▶ _What you are asked to do_:
Images are not wanted; transcribe the rest of the listing exactly.

▶ _Material shown_:

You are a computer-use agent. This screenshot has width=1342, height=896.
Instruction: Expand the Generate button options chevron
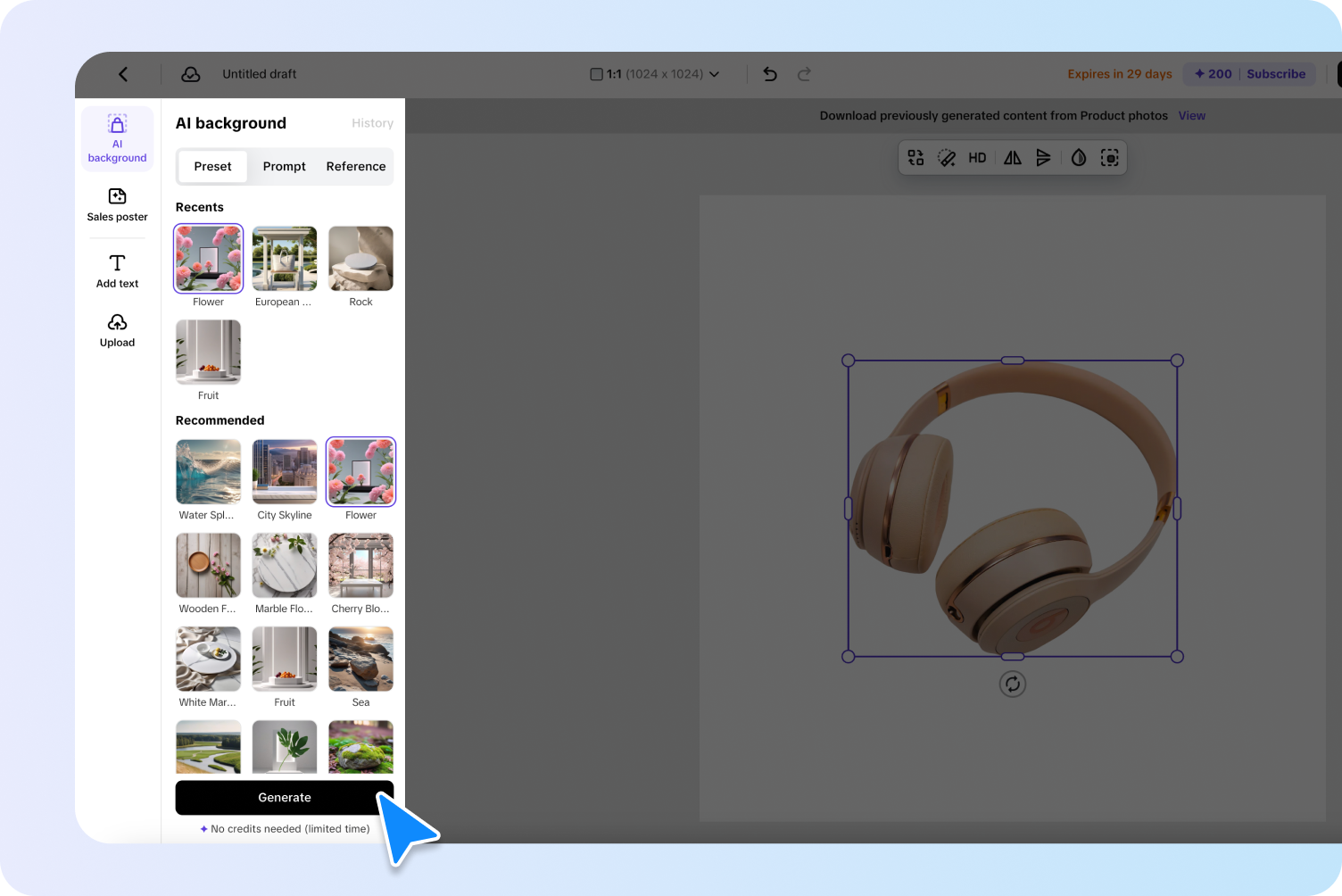click(383, 797)
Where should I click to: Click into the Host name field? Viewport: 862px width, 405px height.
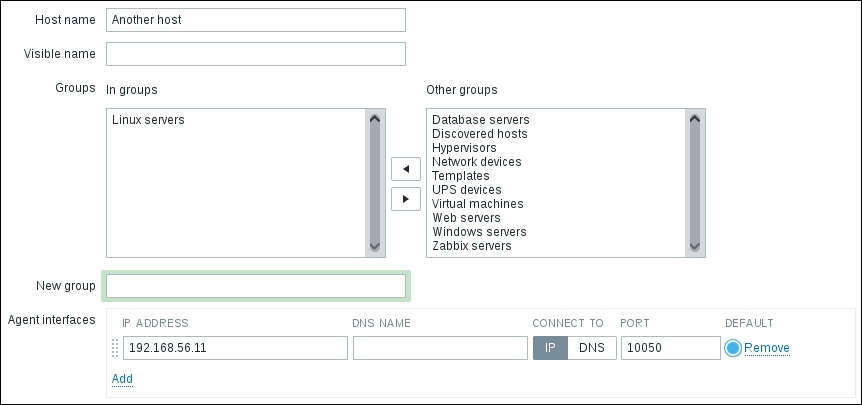[256, 20]
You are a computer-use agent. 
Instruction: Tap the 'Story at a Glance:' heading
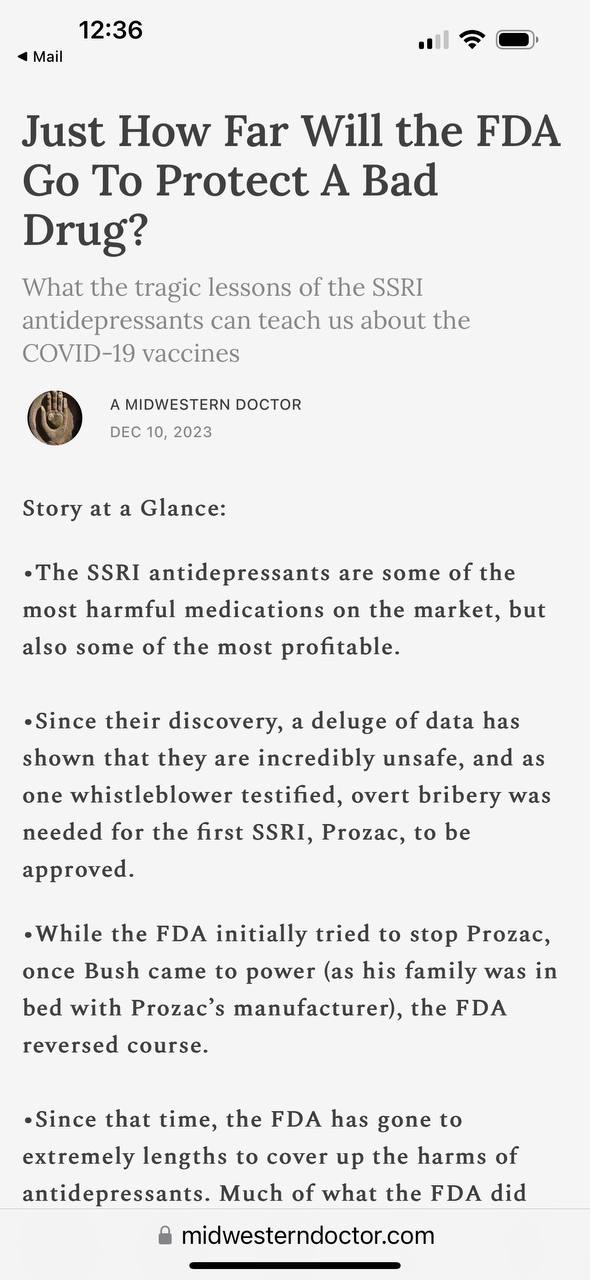point(125,508)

▶ _Written reply_:
You are a computer-use agent. This screenshot has width=1342, height=896.
Instruction: Expand the Generate button options chevron
click(383, 797)
Where should I click to: Click into the Host name field? Viewport: 862px width, 405px height.
[256, 20]
You are a computer-use agent. 
Instruction: Tap the 'Story at a Glance:' heading
point(125,508)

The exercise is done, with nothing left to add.